俺は3年前を思い出した。あの時.....誰一人助けてくれなかった。それどころか死にかけの俺をサンドバッグのように蹴ったり殴ったり.....見世物のようにゴミ扱いされ、皆俺を嘲笑った。.....あいつらがそんな悪い奴らじゃないくらいわかっている.....だけど.......

 

 

「俺は....俺は.......」

「私に話して欲しい.....私は君じゃない。君の過去だって分からないし、同じ気持ちなれるとも限らない.....でもね、私は、君の気持ちを知らないままただ君を諭したくはないんだ.....だって、それは結局言われた側を傷つけることになるんだから.....話して欲しい。私は、君を傷つけたくない.....」

「先生は.......先生はどう思いますか?目の前にありえないくらいの再生力を誇る人がいたら.......」

「.......だいたい分かったよ。君のことが。君は.....神山町の出身なんだね。あの、3年前の事件の生き残り.....」

「.........どうですか?気持ち悪い、忌々しいとでも思いましたか?」

「何故私がそう思わなきゃいけないの.......たとえ君が誰であろうと君は君だよ。それ以上でもそれ以下でもない。君は.....たとえ君が忌み子と揶揄されていた子だとしても.....私の1人の生徒。そして.....μ'sのみんなにとって大切な人。それが.....私から見た君だよ。」

「....先生はどうして.....そう、思えるんですか....?俺は.....そんなに人を信じることが出来ない.....」

 

 

 

「どうして.....か。難しい質問だね。私は.......人に裏切られた経験があるから、かな。」

「.......は?」

「そういう反応にはなるよね.....人を信じるってね、本当に難しいんだ。世間じゃ信じ合うことが大切だってよく言われてるけど.......それは彼らの価値観が似ているという条件下にいるのと、あくまで裏切らない=信じるって価値観が作られてるんだよね.....だからさ、普通に生きてる人は疑うことを知らないんだ.....そして、信じることも。
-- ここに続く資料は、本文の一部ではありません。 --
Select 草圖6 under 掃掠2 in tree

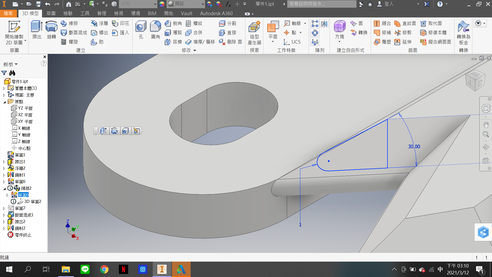pos(23,195)
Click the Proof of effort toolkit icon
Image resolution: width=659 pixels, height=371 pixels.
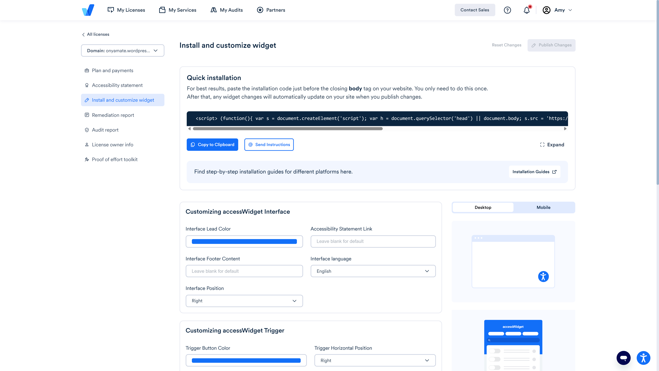click(87, 159)
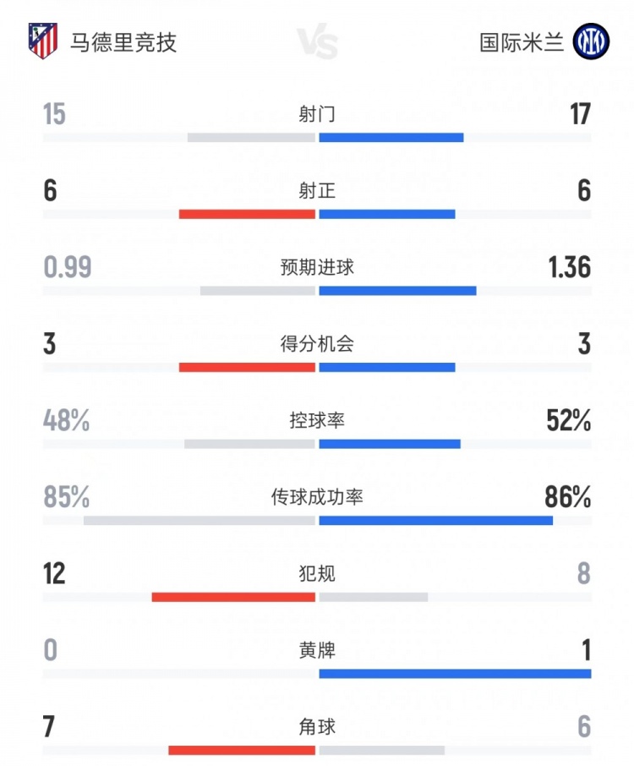Click the 得分机会 stat label
The height and width of the screenshot is (766, 634).
(317, 344)
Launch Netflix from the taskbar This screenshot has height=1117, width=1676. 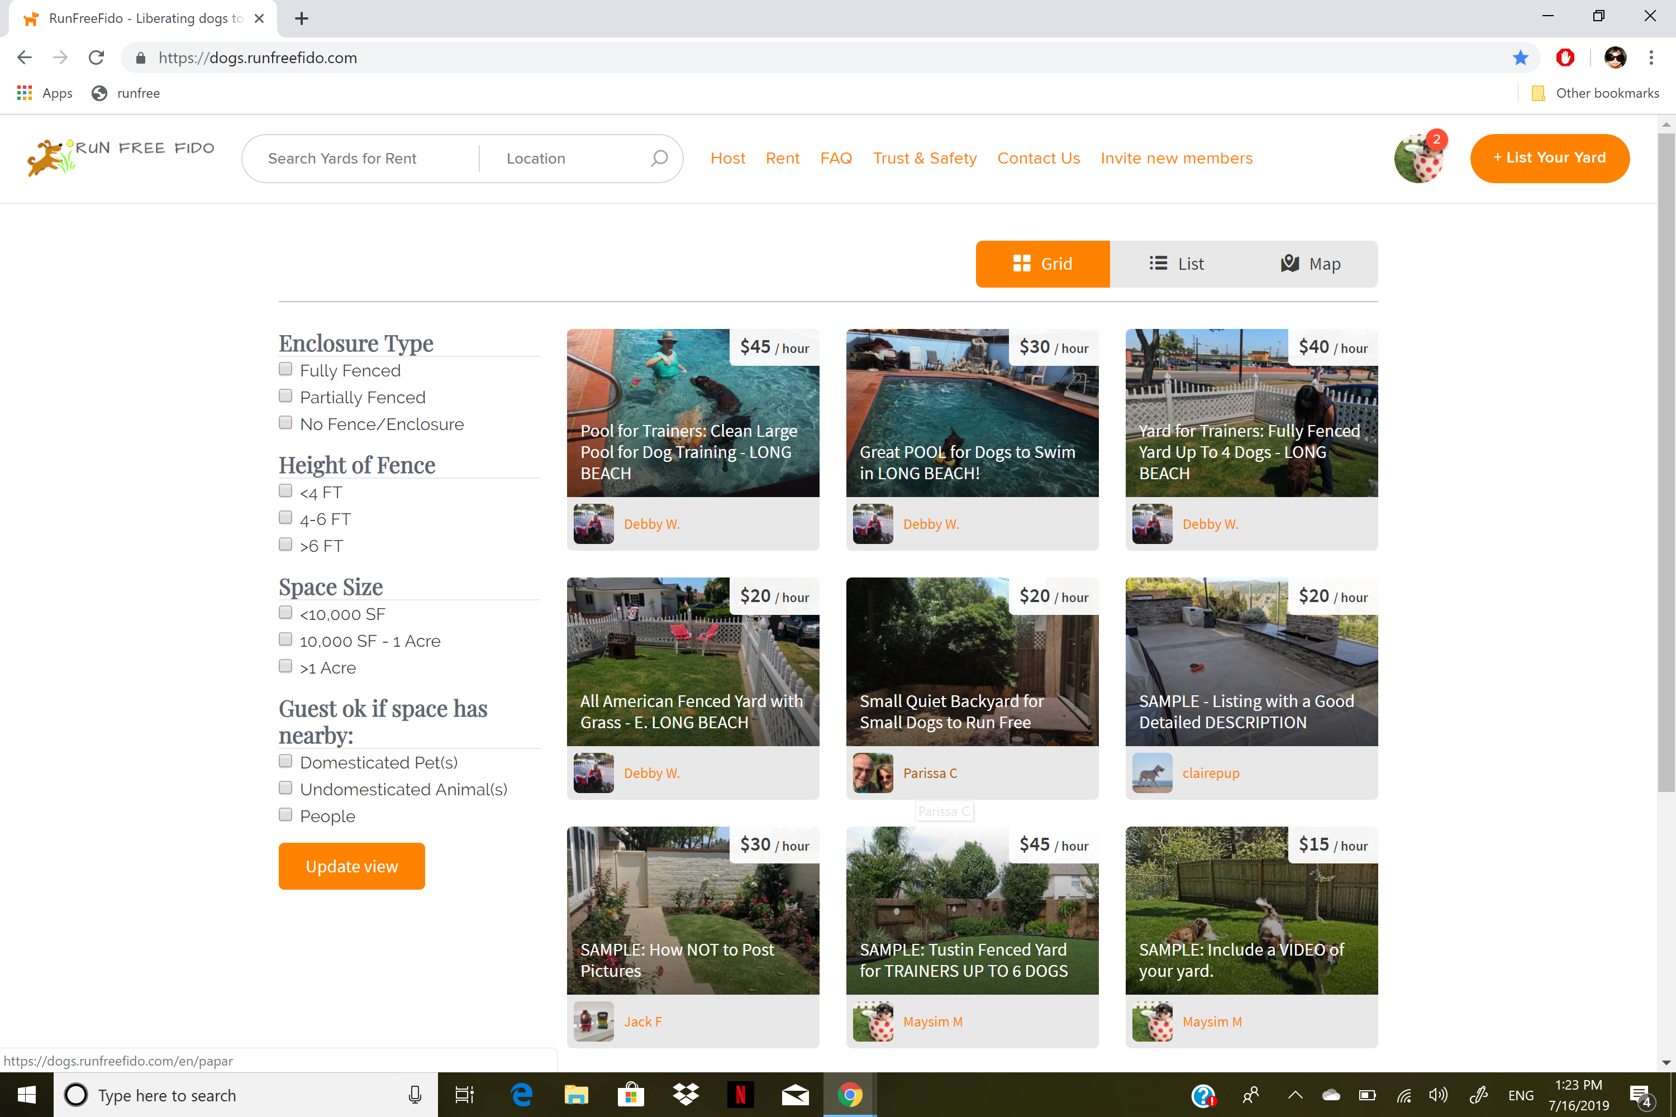[740, 1095]
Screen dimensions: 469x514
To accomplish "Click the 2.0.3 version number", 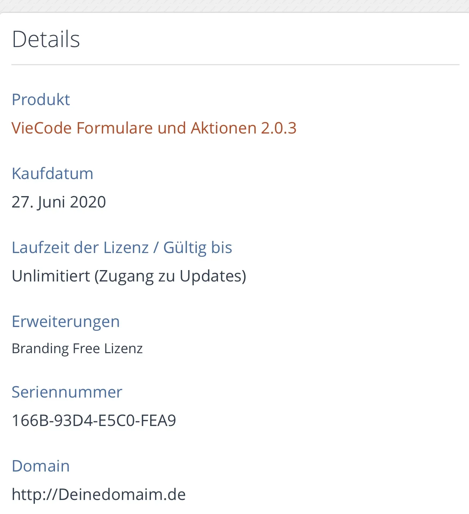I will [279, 128].
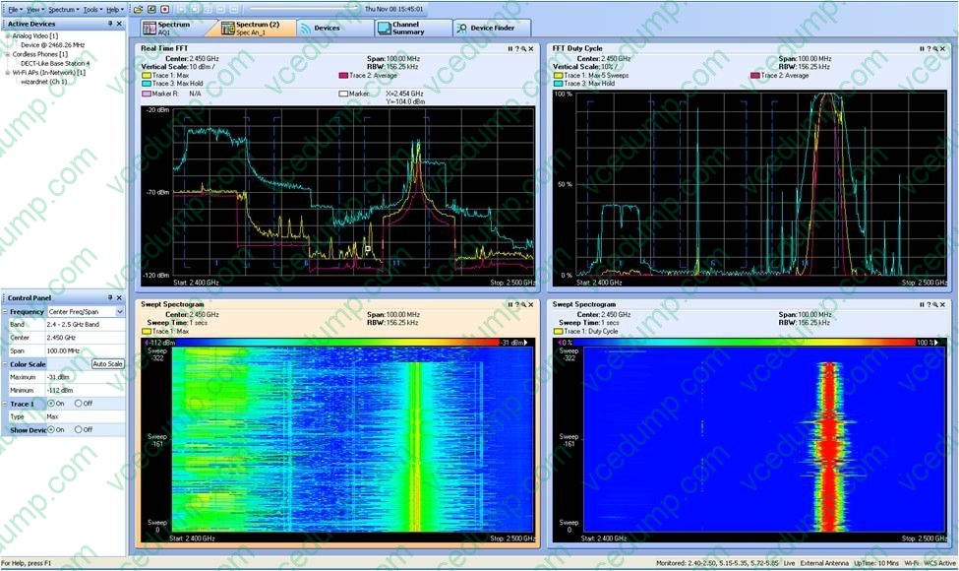Pause the Real Time FFT plot
The height and width of the screenshot is (571, 959).
(509, 48)

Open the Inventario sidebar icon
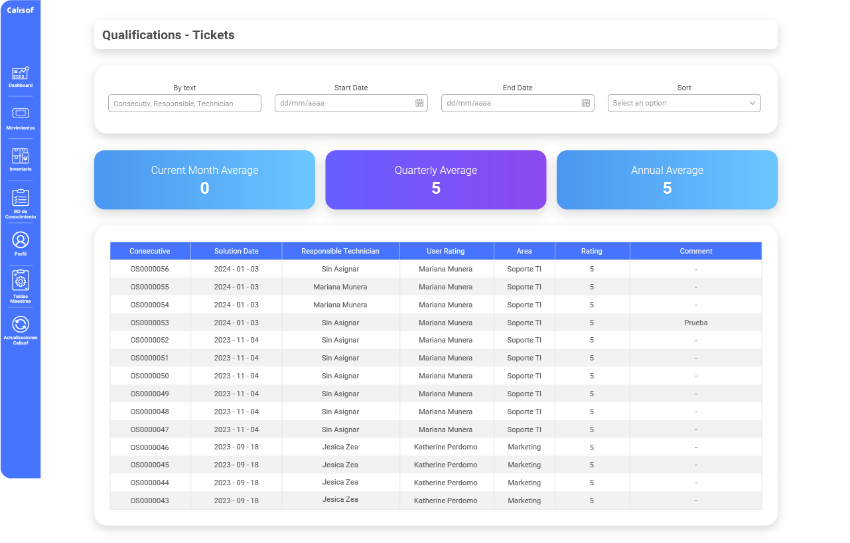(x=21, y=156)
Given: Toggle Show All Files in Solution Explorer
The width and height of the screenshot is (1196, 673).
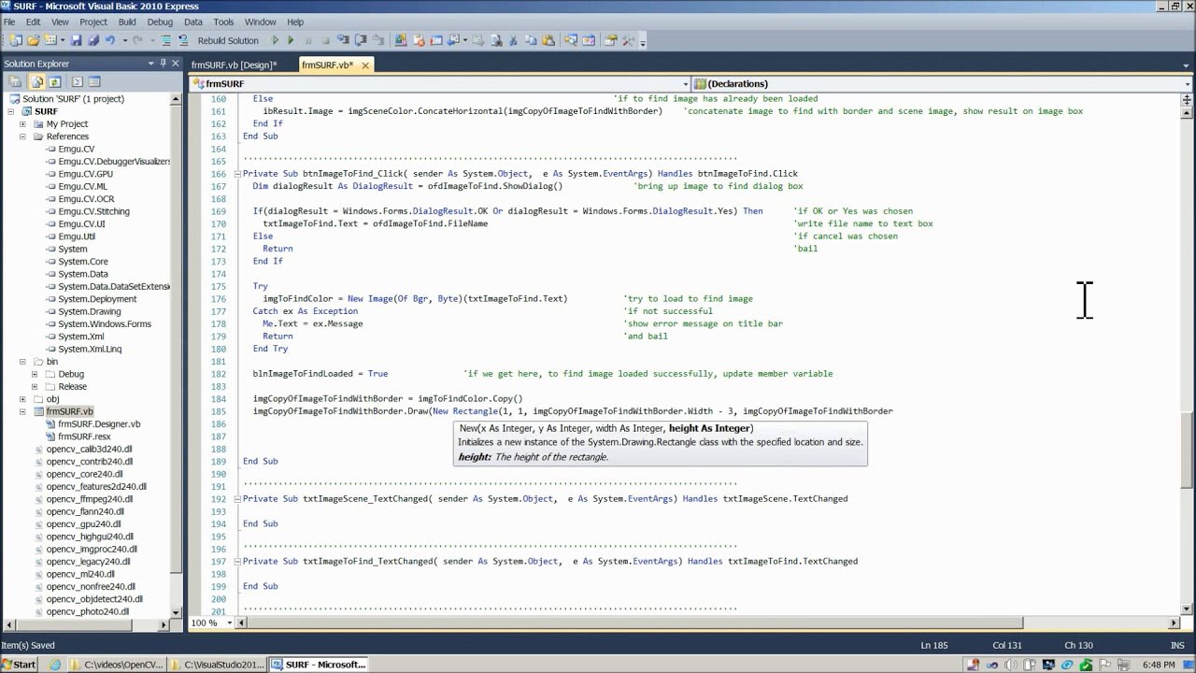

でも.....一度裏切られて人との関係を目の当たりにした人は.....人を本当に信じることの難しさを学ぶんだ。私だってお父さんが死んだ後にお母さんから酷い仕打ちを沢山受けたし.....今の君と少し似ているのかな?でもね.....だからこそ悩んで苦しんで.....初めて本当の意味で人を信じることができるんだ。だからこそ私は.....人を信じることが出来る。....それと同時に逆のことも分かっている。君は今その真ん中にいるのかな.....?断定は出来ないけどね。」

「..........」

「今すぐ人を信じろとは言わないよ。君が人を信じたいという想いが君を動かすまでは、沢山悩んで、苦しんで。それでも辛かったら.....先生や皆がいるから.....きっと、君のことを救ってくれるからさ....信じてみなよ、μ'sの皆を。君なら.....絶対に間違わないと思うから.....」

「先生.....」

「話しすぎちゃったかな?じゃあ私は帰るよ。優花もいるし多分安心だよ。」

「はい....ありがとうございました。」

「うん.....頑張ってね、一条さん。」

 




今回の話の中に、僕の好きなAJISAIの曲の歌詞を入れてみました。もし暇だったら探して下さい。ここからかなりシリアスが続くので、そういうことやってないと読む度に気が重くなりますからね.....
まぁ小説の雰囲気を楽しみたいという人は、これは無視してください。